--- WHAT NEEDS TO BE DONE ---
A single figure is the whole answer: the number of lines in the records that contain "dropdown".

--- TASK INPUT ---
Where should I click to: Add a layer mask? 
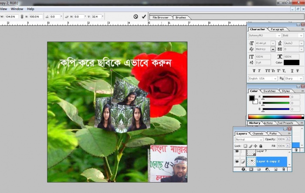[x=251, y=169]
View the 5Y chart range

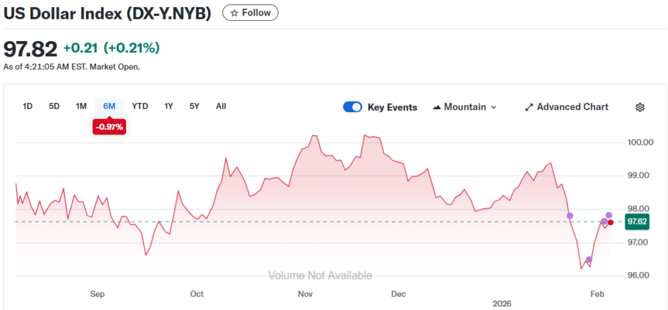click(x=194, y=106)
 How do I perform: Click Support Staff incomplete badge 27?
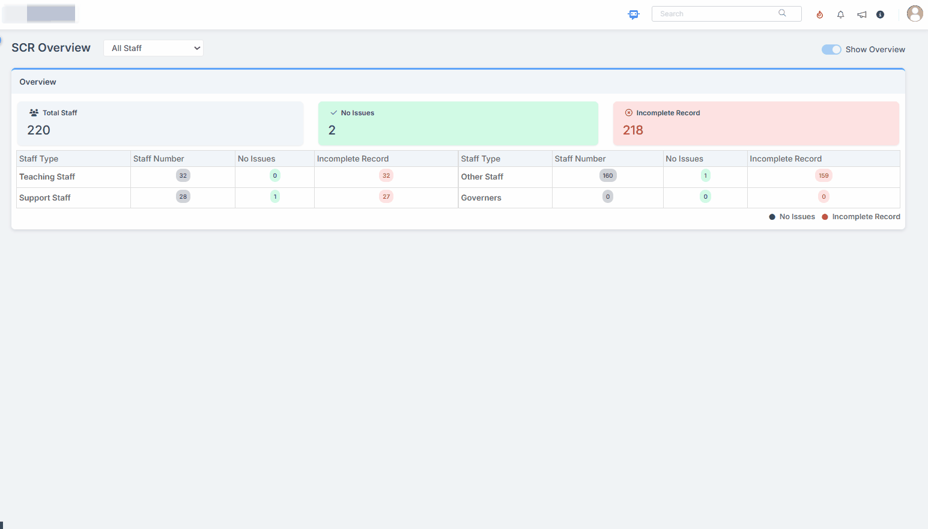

* * *

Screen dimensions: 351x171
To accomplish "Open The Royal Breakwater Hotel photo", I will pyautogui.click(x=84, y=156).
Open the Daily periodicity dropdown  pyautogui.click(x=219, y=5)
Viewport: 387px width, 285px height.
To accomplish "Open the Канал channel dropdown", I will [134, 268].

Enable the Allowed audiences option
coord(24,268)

--- OUTPUT FOR THIS EXERCISE ---
2